If you’re pregnant, it’s best not to hold onto your old bras for too long. Studies show that wearing bras too tightly can lead to issues with your lymphatic system as well as your circulation. If you want to find the best bra for your pregnancy, follow these simple tips. 

Types of Bras

You may find that your standard bra style just doesn’t feel right during pregnancy. You may need to switch styles to either a soft cotton bra with no underwire, a sports bra, or a maternity bra, which also doubles as a nursing bra. Likely, your breasts will go through a variety of cup sizes as your baby grows and your body changes. Finding bras that are soft and flexible are your best option. Most OB/GYNs and midwives recommend that expecting mothers switch to maternity or nursing bras. 

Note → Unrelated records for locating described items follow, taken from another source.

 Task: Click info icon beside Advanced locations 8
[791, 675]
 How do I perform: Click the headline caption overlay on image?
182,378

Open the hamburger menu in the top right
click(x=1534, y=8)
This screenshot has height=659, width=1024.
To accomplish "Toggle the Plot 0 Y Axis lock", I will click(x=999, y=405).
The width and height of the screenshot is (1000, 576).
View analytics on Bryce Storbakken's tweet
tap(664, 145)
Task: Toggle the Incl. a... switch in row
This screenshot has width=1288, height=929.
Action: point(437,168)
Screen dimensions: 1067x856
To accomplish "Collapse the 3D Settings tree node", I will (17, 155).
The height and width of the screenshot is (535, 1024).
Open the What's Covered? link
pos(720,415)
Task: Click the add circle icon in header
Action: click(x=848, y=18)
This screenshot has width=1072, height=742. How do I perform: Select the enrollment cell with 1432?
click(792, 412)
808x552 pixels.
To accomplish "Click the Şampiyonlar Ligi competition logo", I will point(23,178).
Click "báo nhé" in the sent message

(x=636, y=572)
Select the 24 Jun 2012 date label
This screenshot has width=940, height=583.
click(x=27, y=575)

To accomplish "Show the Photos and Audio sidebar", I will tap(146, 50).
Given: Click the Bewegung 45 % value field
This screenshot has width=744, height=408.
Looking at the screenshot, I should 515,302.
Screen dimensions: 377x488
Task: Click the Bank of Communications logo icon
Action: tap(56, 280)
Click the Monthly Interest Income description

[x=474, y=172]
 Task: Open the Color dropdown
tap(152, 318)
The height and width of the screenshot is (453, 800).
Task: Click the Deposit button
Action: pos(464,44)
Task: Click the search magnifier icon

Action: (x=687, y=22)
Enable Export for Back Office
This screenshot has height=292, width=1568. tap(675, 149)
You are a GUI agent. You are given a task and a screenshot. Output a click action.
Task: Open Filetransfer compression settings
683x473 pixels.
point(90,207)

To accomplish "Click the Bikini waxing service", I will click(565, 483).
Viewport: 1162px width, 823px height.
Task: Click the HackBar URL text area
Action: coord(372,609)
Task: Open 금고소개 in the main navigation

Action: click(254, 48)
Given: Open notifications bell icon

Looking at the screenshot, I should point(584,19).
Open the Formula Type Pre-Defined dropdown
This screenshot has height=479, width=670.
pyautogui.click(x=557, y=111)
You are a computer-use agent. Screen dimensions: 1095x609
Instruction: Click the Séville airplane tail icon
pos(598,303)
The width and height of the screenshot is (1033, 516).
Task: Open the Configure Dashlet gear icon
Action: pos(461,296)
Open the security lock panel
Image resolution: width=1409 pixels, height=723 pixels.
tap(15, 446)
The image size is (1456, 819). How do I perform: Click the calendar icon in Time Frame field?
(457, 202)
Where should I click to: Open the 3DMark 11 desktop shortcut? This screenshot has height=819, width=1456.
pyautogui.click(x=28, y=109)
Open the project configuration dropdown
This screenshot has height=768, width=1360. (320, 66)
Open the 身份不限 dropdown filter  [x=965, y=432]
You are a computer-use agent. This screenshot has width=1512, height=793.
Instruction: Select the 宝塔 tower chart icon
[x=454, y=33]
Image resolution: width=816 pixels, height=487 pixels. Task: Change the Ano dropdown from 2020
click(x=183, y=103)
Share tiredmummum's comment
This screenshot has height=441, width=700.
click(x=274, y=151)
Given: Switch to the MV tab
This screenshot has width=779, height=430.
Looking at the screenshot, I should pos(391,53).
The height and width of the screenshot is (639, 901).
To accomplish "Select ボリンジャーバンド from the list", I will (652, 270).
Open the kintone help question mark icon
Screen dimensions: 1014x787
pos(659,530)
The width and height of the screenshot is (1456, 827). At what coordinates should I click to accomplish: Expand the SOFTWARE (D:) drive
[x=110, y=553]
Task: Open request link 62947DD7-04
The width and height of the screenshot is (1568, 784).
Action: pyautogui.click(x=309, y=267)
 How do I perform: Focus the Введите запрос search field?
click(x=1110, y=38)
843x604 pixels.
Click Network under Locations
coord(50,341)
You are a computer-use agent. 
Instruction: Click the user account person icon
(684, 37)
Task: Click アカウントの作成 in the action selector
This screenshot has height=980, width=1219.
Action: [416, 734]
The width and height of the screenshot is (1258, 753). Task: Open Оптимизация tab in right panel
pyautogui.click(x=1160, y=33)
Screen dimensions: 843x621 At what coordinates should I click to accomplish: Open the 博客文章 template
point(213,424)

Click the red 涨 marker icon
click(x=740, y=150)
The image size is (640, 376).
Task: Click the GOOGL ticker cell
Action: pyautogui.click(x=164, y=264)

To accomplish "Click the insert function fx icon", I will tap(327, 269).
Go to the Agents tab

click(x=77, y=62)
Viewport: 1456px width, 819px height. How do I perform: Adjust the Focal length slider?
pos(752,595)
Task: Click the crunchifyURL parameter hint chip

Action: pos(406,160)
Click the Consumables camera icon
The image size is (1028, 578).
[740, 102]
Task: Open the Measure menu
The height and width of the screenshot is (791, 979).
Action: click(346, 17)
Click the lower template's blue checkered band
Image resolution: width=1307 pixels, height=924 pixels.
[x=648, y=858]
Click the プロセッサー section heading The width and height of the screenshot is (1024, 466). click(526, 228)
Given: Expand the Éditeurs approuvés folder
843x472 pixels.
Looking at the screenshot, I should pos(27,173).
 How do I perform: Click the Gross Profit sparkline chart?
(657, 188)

Nursing bras have the standard hook-and-eye adjustment closure. However, unlike standard bras that have 3 adjustments, nursing bras offer 4 adjustment settings. So, as your body grows, you can adjust your bra to fit your ribcage and breasts. Sports bras are another great alternative to a standard bra. They stretch and expand with your body while allowing proper support. 

The Right Fit

The last thing you want to wear during pregnancy is a bra that is too small. A small bra will put pressure on your breast tissue. During pregnancy, your body is starting to produce milk. Having fabric snug across your breasts can damage tissue and potentially clog milk ducts. To find the right bra size, you need to perform the right measurements.

Start by wearing a bra that is not padded. With a measuring tape, measure around your back over the largest portion of your breast. Measure loosely as to avoid measuring too small. Next, measure around your ribcage. Rest the measuring tape around your ribs just below your breast.

Subtract the ribcage measurement from the first measurement. This will give you your band size. To find your cup size, follow this guideline:

  • A: 0 to 1.5 inch difference
  • B: 1.5 to 2.5 inches difference
  • C: 2.5 to 3.5 inches difference
  • D: 3.5 to 4.5 inches difference
  • E (also called DD): 5 to 6 inches difference

Underwire Bras

Many OB/GYNs advise against wearing underwire bras during pregnancy. The underwire can push into the breast tissue, causing milk ducts to clog or damage growing breast tissue. This can also lead to breast infections and trouble nursing later on. Some low-end underwire bras are made with cheap materials, which can lead to skin irritation.


Keep in mind that maternity bras work as nursing bras as well. So, what you purchase during pregnancy will be used again. Maternity bras come in a variety of styles, colors, and have snaps that undo at the top of the cup, in between the breasts. They’re also available with flaps that simply fold up.